I am at a loss of how to convey this in PostgreSQL and specifically in Django but I am leaving that for another quesiton so bonus points if you can Django-fy it but no worries if you just pure SQL it.
SELECT links.id, links.created, links.url, links.title, user.username, category.title, SUM(votes.karma_delta) AS karma, SUM(IF(votes.user_id = 1, votes.karma_delta, 0)) AS user_vote
FROM links
LEFT OUTER JOIN `users` `user` ON (`links`.`user_id`=`user`.`id`)
LEFT OUTER JOIN `categories` `category` ON (`links`.`category_id`=`category`.`id`)
LEFT OUTER JOIN `votes` `votes` ON (`votes`.`link_id`=`links`.`id`)
WHERE (links.id = votes.link_id)
GROUP BY votes.link_id
ORDER BY (SUM(votes.karma_delta) - 1) / POW((TIMESTAMPDIFF(HOUR, links.created, NOW()) + 2), 1.5) DESC
LIMIT 20
The IF in the select was where my first troubles began. Seems it's an IF true/false THEN stuff ELSE other stuff END IF yet I can't get the syntax right. I tried to use Navicat's SQL builder but it constantly wanted me to place everything I had selected into the GROUP BY and that I think it all kinds of wrong.

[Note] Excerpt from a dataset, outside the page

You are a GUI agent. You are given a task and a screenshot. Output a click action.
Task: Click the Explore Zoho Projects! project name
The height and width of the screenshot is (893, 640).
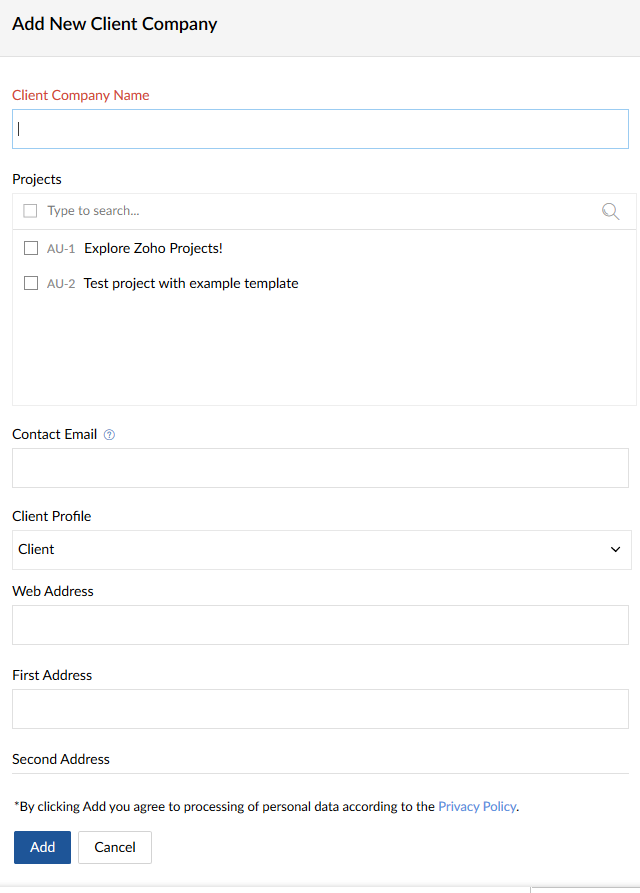tap(153, 248)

What I am looking for in summary is to make this MySQL query work in PostreSQL. Thank you.
Current Progress
Just want to thank everybody for their help. This is what I have so far:
SELECT links_link.id, links_link.created, links_link.url, links_link.title, links_category.title, SUM(links_vote.karma_delta) AS karma, SUM(CASE WHEN links_vote.user_id = 1 THEN links_vote.karma_delta ELSE 0 END) AS user_vote
FROM links_link
LEFT OUTER JOIN auth_user ON (links_link.user_id = auth_user.id)
LEFT OUTER JOIN links_category ON (links_link.category_id = links_category.id)
LEFT OUTER JOIN links_vote ON (links_vote.link_id = links_link.id)
WHERE (links_link.id = links_vote.link_id)
GROUP BY links_link.id, links_link.created, links_link.url, links_link.title, links_category.title
ORDER BY links_link.created DESC
LIMIT 20
I had to make some table name changes and I am still working on my ORDER BY so till then we're just gonna cop out. Thanks again!
Have a look at this link GROUP BY
When GROUP BY is present, it is not
valid for the SELECT list expressions
to refer to ungrouped columns except
within aggregate functions, since
there would be more than one possible
value to return for an ungrouped
column.
You need to include all the select columns in the group by that are not part of the aggregate functions.
A few things:
Drop the backticks
Use a CASE statement instead of IF() CASE WHEN votes.use_id = 1 THEN votes.karma_delta ELSE 0 END
Change your timestampdiff to DATE_TRUNC('hour', now()) - DATE_TRUNC('hour', links.created) (you will need to then count the number of hours in the resulting interval. It would be much easier to compare timestamps)
Fix your GROUP BY and ORDER BY
Try to replace the IF with a case;
SUM(CASE WHEN votes.user_id = 1 THEN votes.karma_delta ELSE 0 END)
You also have to explicitly name every column or calculated column you use in the GROUP BY clause.